## JOB
Copy out the records below, putting "How can I do" in place of "How do I perform" wherever it appears and leaving everything else unchanged.

## GIVEN DATA
** start **
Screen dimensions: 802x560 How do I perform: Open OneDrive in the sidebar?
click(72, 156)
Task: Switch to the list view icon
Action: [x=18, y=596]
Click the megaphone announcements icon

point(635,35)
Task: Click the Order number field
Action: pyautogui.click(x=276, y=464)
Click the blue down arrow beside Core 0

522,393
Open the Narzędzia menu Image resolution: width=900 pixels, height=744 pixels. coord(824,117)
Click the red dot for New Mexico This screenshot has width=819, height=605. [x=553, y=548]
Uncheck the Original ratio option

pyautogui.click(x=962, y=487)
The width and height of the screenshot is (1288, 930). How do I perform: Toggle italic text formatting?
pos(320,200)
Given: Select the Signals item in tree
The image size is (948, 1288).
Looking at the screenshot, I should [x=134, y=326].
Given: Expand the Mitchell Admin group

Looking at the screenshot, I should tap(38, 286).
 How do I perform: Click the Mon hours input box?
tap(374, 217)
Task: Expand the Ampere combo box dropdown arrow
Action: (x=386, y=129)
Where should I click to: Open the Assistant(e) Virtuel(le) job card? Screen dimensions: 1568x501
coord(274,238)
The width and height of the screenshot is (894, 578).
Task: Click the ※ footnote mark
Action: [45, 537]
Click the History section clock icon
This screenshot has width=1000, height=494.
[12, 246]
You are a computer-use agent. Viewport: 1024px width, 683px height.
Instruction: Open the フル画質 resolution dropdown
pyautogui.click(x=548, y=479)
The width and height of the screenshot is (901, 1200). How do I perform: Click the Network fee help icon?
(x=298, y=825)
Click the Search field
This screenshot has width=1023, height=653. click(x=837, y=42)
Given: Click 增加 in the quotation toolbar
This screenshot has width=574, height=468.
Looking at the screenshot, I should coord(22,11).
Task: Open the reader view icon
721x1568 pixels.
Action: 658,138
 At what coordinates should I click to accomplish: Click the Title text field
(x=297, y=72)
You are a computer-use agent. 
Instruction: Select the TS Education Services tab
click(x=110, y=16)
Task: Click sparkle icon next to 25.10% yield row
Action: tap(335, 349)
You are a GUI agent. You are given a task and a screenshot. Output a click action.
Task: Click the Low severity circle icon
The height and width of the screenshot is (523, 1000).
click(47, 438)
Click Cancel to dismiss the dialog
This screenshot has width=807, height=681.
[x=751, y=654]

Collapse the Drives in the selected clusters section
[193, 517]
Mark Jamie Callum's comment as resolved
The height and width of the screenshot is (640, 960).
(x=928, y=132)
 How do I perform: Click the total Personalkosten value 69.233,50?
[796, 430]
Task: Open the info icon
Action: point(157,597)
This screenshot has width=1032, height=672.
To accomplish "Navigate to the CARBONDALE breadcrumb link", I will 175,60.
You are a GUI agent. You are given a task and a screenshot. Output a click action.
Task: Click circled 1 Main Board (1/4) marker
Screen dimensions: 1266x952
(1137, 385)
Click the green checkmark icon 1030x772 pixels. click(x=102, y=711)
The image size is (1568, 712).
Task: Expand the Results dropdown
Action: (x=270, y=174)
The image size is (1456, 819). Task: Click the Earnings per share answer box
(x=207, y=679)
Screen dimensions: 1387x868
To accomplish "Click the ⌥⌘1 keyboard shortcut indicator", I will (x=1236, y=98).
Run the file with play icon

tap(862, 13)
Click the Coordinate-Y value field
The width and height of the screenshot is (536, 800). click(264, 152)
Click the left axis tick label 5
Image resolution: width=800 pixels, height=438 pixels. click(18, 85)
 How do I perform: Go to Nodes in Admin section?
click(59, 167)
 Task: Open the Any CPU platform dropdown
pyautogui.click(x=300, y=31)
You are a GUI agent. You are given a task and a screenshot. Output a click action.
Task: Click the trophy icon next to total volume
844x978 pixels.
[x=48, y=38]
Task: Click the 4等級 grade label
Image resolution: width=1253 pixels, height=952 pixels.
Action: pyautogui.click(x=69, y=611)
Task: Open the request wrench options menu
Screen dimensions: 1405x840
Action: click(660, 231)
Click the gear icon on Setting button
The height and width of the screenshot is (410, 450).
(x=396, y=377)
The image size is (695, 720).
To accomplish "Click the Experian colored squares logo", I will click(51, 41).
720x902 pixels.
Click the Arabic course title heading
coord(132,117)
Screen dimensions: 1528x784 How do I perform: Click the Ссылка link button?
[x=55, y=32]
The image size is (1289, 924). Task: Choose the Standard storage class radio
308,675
** end **
## EXERCISE OUTPUT
Screen dimensions: 802x560 How can I do: Open OneDrive in the sidebar?
click(72, 156)
Task: Switch to the list view icon
Action: [x=18, y=596]
Click the megaphone announcements icon

point(635,35)
Task: Click the Order number field
Action: pyautogui.click(x=276, y=464)
Click the blue down arrow beside Core 0

522,393
Open the Narzędzia menu Image resolution: width=900 pixels, height=744 pixels. coord(824,117)
Click the red dot for New Mexico This screenshot has width=819, height=605. [x=553, y=548]
Uncheck the Original ratio option

pyautogui.click(x=962, y=487)
The width and height of the screenshot is (1288, 930). How can I do: Toggle italic text formatting?
pos(320,200)
Given: Select the Signals item in tree
The image size is (948, 1288).
Looking at the screenshot, I should [x=134, y=326].
Given: Expand the Mitchell Admin group

Looking at the screenshot, I should tap(38, 286).
 How can I do: Click the Mon hours input box?
tap(374, 217)
Task: Expand the Ampere combo box dropdown arrow
Action: (x=386, y=129)
Where should I click to: Open the Assistant(e) Virtuel(le) job card? Screen dimensions: 1568x501
coord(274,238)
The width and height of the screenshot is (894, 578).
Task: Click the ※ footnote mark
Action: [45, 537]
Click the History section clock icon
This screenshot has width=1000, height=494.
[12, 246]
You are a computer-use agent. Viewport: 1024px width, 683px height.
Instruction: Open the フル画質 resolution dropdown
pyautogui.click(x=548, y=479)
The width and height of the screenshot is (901, 1200). How can I do: Click the Network fee help icon?
(x=298, y=825)
Click the Search field
This screenshot has width=1023, height=653. click(x=837, y=42)
Given: Click 增加 in the quotation toolbar
This screenshot has width=574, height=468.
Looking at the screenshot, I should coord(22,11).
Task: Open the reader view icon
721x1568 pixels.
Action: 658,138
 At what coordinates should I click to accomplish: Click the Title text field
(x=297, y=72)
You are a computer-use agent. 
Instruction: Select the TS Education Services tab
click(x=110, y=16)
Task: Click sparkle icon next to 25.10% yield row
Action: tap(335, 349)
You are a GUI agent. You are given a task and a screenshot. Output a click action.
Task: Click the Low severity circle icon
The height and width of the screenshot is (523, 1000).
click(47, 438)
Click Cancel to dismiss the dialog
This screenshot has width=807, height=681.
[x=751, y=654]

Collapse the Drives in the selected clusters section
[193, 517]
Mark Jamie Callum's comment as resolved
The height and width of the screenshot is (640, 960).
(x=928, y=132)
 How can I do: Click the total Personalkosten value 69.233,50?
[796, 430]
Task: Open the info icon
Action: point(157,597)
This screenshot has width=1032, height=672.
To accomplish "Navigate to the CARBONDALE breadcrumb link", I will 175,60.
You are a GUI agent. You are given a task and a screenshot. Output a click action.
Task: Click circled 1 Main Board (1/4) marker
Screen dimensions: 1266x952
(1137, 385)
Click the green checkmark icon 1030x772 pixels. click(x=102, y=711)
The image size is (1568, 712).
Task: Expand the Results dropdown
Action: (x=270, y=174)
The image size is (1456, 819). Task: Click the Earnings per share answer box
(x=207, y=679)
Screen dimensions: 1387x868
To accomplish "Click the ⌥⌘1 keyboard shortcut indicator", I will (x=1236, y=98).
Run the file with play icon

tap(862, 13)
Click the Coordinate-Y value field
The width and height of the screenshot is (536, 800). click(264, 152)
Click the left axis tick label 5
Image resolution: width=800 pixels, height=438 pixels. click(18, 85)
 How can I do: Go to Nodes in Admin section?
click(59, 167)
 Task: Open the Any CPU platform dropdown
pyautogui.click(x=300, y=31)
You are a GUI agent. You are given a task and a screenshot. Output a click action.
Task: Click the trophy icon next to total volume
844x978 pixels.
[x=48, y=38]
Task: Click the 4等級 grade label
Image resolution: width=1253 pixels, height=952 pixels.
Action: pyautogui.click(x=69, y=611)
Task: Open the request wrench options menu
Screen dimensions: 1405x840
Action: click(660, 231)
Click the gear icon on Setting button
The height and width of the screenshot is (410, 450).
(x=396, y=377)
The image size is (695, 720).
To accomplish "Click the Experian colored squares logo", I will click(51, 41).
720x902 pixels.
Click the Arabic course title heading
coord(132,117)
Screen dimensions: 1528x784 How can I do: Click the Ссылка link button?
[x=55, y=32]
The image size is (1289, 924). Task: Choose the Standard storage class radio
308,675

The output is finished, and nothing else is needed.